# YOUR INSTRUCTIONS
State how many lines in the listing below hold "width", with no other words.
Start of Block
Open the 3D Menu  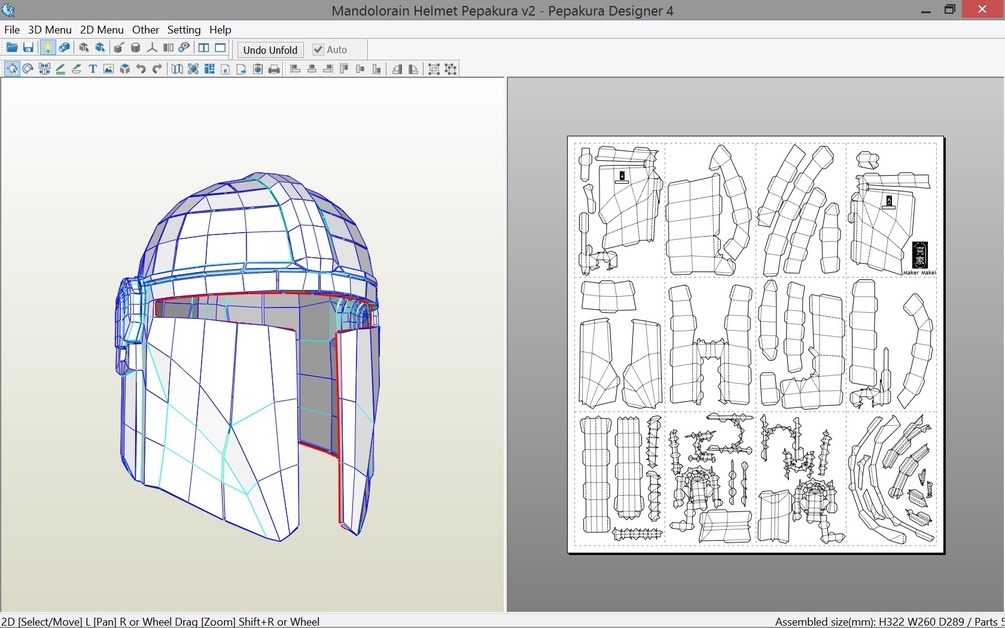tap(49, 30)
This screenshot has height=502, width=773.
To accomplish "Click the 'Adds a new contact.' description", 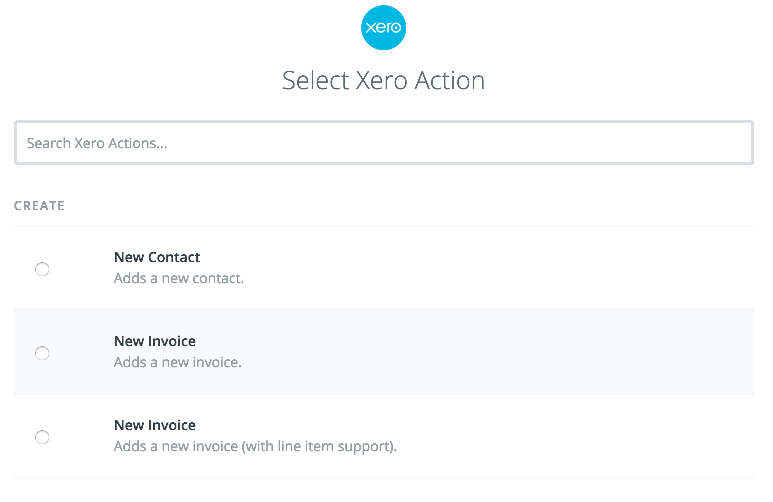I will (178, 278).
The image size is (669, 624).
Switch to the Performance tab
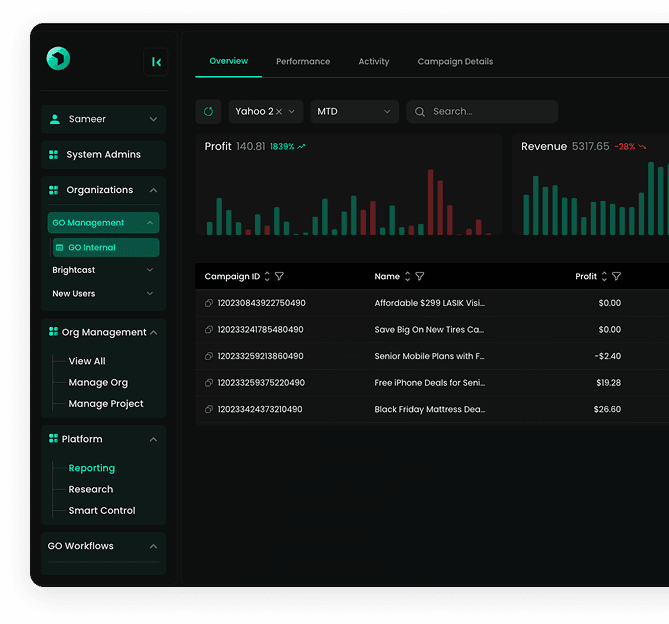(x=303, y=62)
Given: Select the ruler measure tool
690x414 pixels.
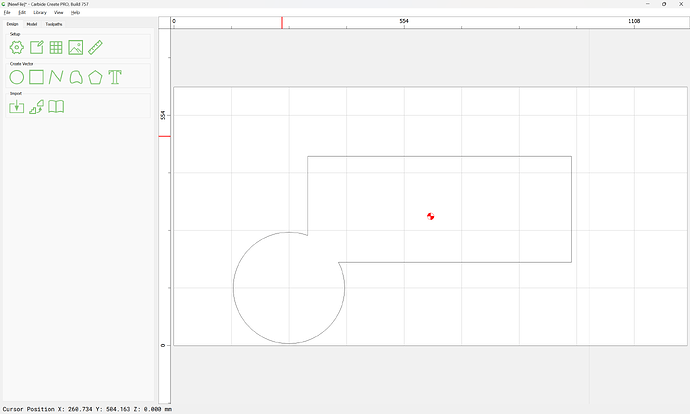Looking at the screenshot, I should pyautogui.click(x=96, y=47).
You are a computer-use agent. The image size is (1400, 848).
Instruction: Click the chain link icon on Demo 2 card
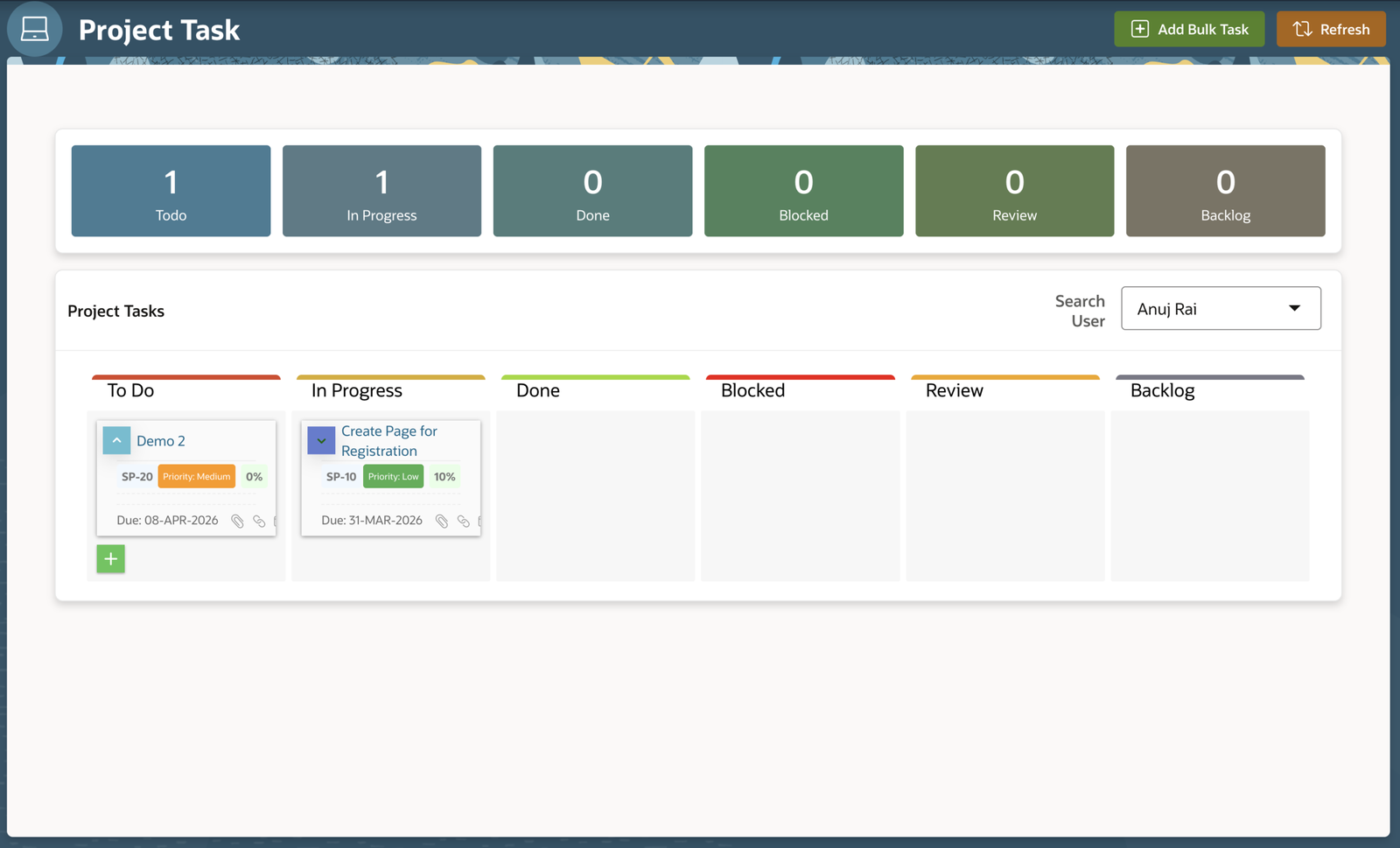[259, 521]

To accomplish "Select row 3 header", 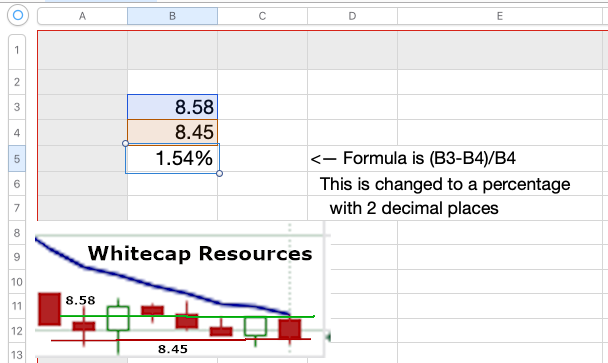I will coord(17,107).
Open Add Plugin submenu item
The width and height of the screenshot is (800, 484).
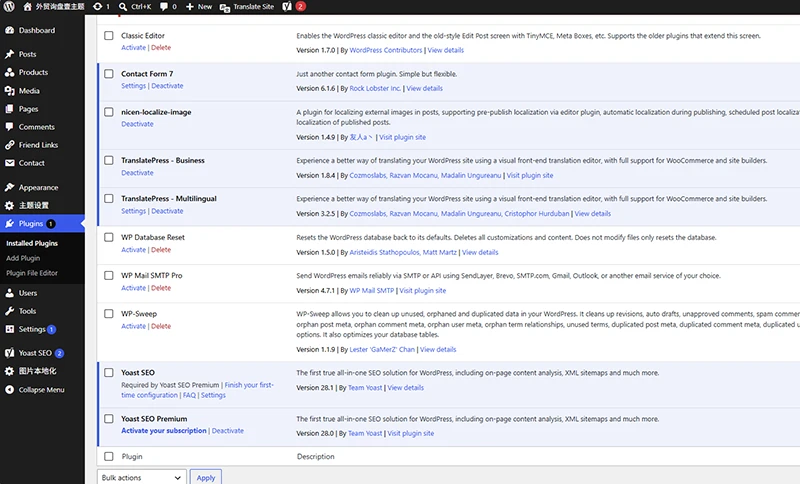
End of Block
# YOUR RESPONSE
2